They were at the top in F1 until 2021.

6 comments

Thing about flying cars is that you can either have a good car or a good aircraft. Having both combined is worse at both and more expensive at both. Not to mention the headache of dealing with the FAA and whoever does vehicles to get it air and road worthy.

In any case, we have helicopters which embodies the spirit of a flying car

Either you have light air raft, with everything involved in that. Or a drone with weight of at least a few hundred kilograms... Later of which I would not like too near me. I would even be slightly wary of kilograms of drone, not to talk about tens.

Light aircraft are somewhat efficient, but helicopters point out well the likely efficiency issues with flying cars. We are not getting magic anti-gravity anytime soon... Or jetpacks...

There are a lot of companies going after the big people-carrying drone concept. Some try to brand them as flying cars, but really they are cheaper helicopter alternatives. Which is useful but will hardly be ubiquitous, except maybe for rural ambulances and such.

Jetpacks on the other hand might finally be getting out of the "possible but not useful" state, moving quickly towards "useful in some niches" and maybe further on from there.
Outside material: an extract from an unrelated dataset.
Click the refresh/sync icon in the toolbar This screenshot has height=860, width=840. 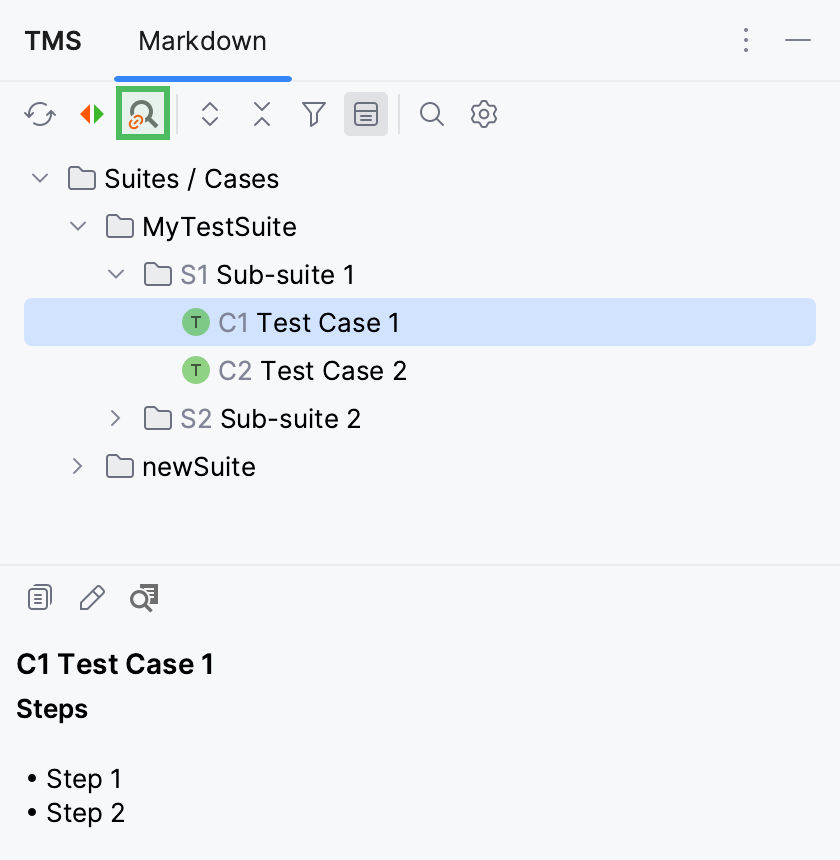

Unless energy becomes significantly cheaper we are unlikely to see personal flying cars, and that’s also before you put all the car crashes that happen today and put them above people’s heads.
> we are unlikely to see personal flying cars

There's already a few being developed, but that's not going to be for the peons e.g. pal-v started taking orders for Liberty this year, and apparently the price tag is somewhere between half and a mil.

Please take it as a metaphor of how you can spend USD 8b/year.
>They were at the top in F1 until 2021.

Mercedes F1 team has nothing to do with Mercedes car company other than sharing the same name. Different factories, different management, different workers, different technologies.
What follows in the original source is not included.